Enveredarei por outro caminho. Assim, proponho que abordemos, sucinta e sucessivamente: a) aquilo a que, à falta de melhor, chamo «a classificação bibliotecária», a partir de cujo posicionamento topológico a Metafísica, enquanto categoria, se veio a formar;
b) a basilar – e irresolvida – dualidade que no «metafísico» transparece, estando embora o afloramento sujeito a avaliações de sinal contrário;
c) o recuperado emprego metodológico da etiqueta para rotular todo um domínio funcional de formalidades principiais;
d) a adscrição genérica dos empreendimentos metafísicos à esfera de um difuso pensar da totalidade;
e) o significado de que «metafísica» e «metafísico» se revestem na contextura de filosofares dialécticos.
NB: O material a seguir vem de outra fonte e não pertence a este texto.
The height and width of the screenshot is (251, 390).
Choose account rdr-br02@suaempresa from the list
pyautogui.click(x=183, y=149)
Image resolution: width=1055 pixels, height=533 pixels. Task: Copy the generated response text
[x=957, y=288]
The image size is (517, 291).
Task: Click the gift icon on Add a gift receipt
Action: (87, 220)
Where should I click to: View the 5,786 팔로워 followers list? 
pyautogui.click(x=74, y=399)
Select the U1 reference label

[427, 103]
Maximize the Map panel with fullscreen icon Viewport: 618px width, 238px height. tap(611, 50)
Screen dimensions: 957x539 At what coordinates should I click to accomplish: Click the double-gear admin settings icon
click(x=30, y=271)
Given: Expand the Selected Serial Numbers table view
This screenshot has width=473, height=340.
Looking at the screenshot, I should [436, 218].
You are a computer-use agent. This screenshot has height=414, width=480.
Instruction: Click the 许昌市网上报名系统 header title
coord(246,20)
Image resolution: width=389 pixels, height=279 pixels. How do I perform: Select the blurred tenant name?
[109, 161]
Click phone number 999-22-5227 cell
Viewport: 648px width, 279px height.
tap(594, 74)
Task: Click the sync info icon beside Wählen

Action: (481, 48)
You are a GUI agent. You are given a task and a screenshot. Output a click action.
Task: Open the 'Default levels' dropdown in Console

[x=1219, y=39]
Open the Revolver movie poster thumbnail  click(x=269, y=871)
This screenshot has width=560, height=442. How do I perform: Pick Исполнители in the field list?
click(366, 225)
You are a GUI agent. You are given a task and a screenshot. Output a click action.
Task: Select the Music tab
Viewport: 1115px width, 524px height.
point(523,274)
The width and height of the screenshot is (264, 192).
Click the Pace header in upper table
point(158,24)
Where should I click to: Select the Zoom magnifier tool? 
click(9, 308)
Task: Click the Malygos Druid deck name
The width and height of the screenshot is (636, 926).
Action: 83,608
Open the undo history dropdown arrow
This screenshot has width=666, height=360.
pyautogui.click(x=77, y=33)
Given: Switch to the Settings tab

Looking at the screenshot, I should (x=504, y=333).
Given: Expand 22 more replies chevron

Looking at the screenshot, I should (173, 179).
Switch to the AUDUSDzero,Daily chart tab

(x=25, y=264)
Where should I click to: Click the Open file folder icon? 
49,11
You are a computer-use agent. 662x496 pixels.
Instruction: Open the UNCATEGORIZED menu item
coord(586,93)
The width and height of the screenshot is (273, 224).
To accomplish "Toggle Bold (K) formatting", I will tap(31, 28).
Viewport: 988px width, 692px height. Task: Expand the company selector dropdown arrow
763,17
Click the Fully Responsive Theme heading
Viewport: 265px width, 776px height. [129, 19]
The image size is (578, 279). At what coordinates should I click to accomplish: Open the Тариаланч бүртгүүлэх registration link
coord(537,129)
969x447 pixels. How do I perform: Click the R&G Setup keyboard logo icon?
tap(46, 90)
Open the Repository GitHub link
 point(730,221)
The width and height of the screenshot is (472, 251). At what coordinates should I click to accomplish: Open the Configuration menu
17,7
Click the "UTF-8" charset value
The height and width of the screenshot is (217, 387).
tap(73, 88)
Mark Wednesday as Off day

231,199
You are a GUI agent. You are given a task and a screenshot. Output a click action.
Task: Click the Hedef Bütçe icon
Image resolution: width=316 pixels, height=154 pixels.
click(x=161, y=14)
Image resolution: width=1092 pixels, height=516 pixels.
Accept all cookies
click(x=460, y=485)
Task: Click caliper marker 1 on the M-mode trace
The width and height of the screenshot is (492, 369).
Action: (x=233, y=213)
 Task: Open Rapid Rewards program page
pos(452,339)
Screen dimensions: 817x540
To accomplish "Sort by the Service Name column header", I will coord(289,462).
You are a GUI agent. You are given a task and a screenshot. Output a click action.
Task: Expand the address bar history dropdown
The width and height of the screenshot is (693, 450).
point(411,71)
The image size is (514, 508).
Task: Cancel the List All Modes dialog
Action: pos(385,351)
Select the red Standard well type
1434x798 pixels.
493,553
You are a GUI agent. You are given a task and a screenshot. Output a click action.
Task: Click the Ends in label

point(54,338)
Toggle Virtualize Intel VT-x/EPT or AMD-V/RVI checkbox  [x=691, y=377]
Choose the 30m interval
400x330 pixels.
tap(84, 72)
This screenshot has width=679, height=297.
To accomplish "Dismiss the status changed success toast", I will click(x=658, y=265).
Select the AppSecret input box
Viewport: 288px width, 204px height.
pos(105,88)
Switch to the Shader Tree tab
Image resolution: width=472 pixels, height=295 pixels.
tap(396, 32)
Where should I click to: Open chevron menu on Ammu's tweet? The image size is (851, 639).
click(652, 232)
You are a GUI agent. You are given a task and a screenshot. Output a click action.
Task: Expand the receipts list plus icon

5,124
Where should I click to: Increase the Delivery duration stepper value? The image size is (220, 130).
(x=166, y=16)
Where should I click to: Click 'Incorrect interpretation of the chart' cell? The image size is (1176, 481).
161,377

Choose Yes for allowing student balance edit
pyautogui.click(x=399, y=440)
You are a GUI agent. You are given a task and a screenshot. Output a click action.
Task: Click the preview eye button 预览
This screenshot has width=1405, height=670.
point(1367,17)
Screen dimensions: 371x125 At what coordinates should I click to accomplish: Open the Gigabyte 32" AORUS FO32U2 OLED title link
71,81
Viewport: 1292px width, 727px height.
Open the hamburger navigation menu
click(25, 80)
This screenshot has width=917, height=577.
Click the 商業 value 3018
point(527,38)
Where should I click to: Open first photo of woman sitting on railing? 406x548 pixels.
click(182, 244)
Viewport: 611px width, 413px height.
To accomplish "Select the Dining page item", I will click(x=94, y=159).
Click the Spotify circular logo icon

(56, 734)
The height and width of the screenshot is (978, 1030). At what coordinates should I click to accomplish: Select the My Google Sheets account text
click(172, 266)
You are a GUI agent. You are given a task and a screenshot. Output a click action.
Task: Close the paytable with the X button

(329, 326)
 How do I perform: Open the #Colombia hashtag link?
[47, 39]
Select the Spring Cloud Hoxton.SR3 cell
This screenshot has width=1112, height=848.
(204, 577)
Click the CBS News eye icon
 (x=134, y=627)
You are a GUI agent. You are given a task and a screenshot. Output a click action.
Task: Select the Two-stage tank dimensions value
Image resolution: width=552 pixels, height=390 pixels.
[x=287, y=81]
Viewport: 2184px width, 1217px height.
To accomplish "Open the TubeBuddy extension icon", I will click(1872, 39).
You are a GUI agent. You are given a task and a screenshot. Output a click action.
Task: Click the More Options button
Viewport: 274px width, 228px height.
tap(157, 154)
A concluir esta primeira parte, apontaremos algo acerca dos metafisicismos da vivência. Importa, na verdade, escrutinar mais em pormenor – de alguma maneira, ao jeito do que aconteceu com a «metafísica» (embora não em perfeito paralelo simétrico) – que linhagens principais de significado são descortináveis, não apenas no emprego histórico documentado de ontologia, mas também nas possibilidades teoréticas que o vocábulo, na sua composição, desde logo encerra. Por estas veredas, poderemos ir-nos aproximando do conjunto de questões, ou de problemas – com respostas doutrinariamente muito diferentes –, para o qual ontologia, enquanto designação unificada de um campo, remete. Do mesmo passo, se irá esclarecendo igualmente o âmbito da disciplina que, num quadro curricular institucionalizado, nos suscita atenção. No roteiro da viagem incluiremos portanto, como etapas principais: um conspecto das primeiras ocorrências do termo; uma sinalização de momentos em que a categoria sofre inflexões de sentido, que a levam a centrar-se na principialidade mais geral do ente (na «logia» do «ón»); uma passagem do interesse temático primordial da esfera do «ente» para a órbita do «ser»; um momento de interrogação acerca do «tipo» de ontologia com que se pretenda, eventualmente, reatar; e, por fim, uma tentativa de surpreender como o núcleo das questões ontológicas gira porventura em torno da pergunta por «aquilo que é», uma instância que os antigos gregos designavam por «tò ón».